Search the data for the string "agent" and copy each line where it turns up.

▶ _SUPPLIED RECORDS_

------------

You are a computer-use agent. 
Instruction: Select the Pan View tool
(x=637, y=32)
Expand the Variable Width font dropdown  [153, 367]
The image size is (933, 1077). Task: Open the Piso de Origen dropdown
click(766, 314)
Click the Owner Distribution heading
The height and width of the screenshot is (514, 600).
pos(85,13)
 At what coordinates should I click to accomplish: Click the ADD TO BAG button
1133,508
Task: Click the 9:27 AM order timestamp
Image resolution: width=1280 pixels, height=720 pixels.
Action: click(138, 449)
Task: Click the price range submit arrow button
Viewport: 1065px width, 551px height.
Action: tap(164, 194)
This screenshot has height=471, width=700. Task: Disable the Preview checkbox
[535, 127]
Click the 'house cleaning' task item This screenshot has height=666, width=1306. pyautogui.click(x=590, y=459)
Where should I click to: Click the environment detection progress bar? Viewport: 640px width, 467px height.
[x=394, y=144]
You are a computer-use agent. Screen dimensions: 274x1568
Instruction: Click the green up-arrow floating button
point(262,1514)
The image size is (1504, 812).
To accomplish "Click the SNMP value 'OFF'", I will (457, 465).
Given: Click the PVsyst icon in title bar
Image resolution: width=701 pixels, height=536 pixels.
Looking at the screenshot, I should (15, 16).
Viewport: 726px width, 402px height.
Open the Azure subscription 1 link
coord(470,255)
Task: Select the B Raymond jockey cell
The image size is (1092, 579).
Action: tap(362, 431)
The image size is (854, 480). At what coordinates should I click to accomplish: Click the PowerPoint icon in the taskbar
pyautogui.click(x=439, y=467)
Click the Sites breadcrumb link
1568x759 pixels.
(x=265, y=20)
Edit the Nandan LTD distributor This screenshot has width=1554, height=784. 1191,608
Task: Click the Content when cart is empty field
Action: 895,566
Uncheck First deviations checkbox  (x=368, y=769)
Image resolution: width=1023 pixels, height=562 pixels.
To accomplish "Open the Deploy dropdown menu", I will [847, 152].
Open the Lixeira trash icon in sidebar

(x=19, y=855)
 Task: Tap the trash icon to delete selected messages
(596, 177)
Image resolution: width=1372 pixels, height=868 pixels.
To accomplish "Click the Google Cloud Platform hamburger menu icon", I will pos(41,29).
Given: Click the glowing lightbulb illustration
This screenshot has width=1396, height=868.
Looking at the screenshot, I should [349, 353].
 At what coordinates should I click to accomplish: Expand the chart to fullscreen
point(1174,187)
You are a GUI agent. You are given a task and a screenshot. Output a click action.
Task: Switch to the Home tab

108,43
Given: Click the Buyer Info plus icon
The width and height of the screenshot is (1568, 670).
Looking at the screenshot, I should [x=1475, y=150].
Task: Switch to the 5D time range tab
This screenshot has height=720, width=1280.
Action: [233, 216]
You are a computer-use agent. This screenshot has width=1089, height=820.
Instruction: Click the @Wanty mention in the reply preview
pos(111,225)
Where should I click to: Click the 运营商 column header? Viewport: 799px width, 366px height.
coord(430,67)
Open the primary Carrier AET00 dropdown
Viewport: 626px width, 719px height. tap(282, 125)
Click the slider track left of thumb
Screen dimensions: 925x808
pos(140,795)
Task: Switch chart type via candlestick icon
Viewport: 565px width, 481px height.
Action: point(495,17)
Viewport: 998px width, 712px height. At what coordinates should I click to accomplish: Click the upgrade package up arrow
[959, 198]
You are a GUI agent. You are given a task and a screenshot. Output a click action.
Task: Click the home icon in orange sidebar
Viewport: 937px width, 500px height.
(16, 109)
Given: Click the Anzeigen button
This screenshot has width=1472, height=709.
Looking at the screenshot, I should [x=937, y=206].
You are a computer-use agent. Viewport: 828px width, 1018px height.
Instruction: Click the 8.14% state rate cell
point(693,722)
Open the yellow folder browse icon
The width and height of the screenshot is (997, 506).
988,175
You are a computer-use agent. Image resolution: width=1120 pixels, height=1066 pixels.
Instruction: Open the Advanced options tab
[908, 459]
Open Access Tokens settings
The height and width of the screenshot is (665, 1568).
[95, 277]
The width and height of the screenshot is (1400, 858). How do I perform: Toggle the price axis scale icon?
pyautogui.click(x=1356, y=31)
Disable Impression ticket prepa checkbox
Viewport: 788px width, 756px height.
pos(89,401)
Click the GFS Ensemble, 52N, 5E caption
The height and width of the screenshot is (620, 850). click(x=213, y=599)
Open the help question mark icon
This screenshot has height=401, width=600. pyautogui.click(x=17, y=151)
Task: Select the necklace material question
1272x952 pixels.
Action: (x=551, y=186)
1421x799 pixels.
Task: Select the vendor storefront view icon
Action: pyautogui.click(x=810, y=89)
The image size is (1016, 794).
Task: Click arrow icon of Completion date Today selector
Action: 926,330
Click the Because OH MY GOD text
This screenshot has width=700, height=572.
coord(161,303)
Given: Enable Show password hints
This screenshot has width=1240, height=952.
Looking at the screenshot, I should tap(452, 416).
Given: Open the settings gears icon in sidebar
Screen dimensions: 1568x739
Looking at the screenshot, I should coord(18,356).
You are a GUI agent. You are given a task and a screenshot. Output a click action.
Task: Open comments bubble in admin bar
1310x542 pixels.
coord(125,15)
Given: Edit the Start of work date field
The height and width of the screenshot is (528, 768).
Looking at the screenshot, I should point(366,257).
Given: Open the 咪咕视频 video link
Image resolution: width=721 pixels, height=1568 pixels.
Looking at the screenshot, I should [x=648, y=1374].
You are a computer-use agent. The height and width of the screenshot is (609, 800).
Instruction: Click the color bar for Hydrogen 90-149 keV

------------

▶ _YOUR RESPONSE_
You are a computer-use agent. 
You are a computer-use agent. Screen dimensions: 274x1568
You are a GUI agent. You are given a task and a screenshot. Output a click action.
You are a computer-use agent. This screenshot has width=1089, height=820.
You are a GUI agent. You are given a task and a screenshot. Output a click action.
You are a computer-use agent. Viewport: 828px width, 1018px height.
You are a computer-use agent. Image resolution: width=1120 pixels, height=1066 pixels.
You are a GUI agent. You are given a task and a screenshot. Output a click action.
You are a computer-use agent. The height and width of the screenshot is (609, 800).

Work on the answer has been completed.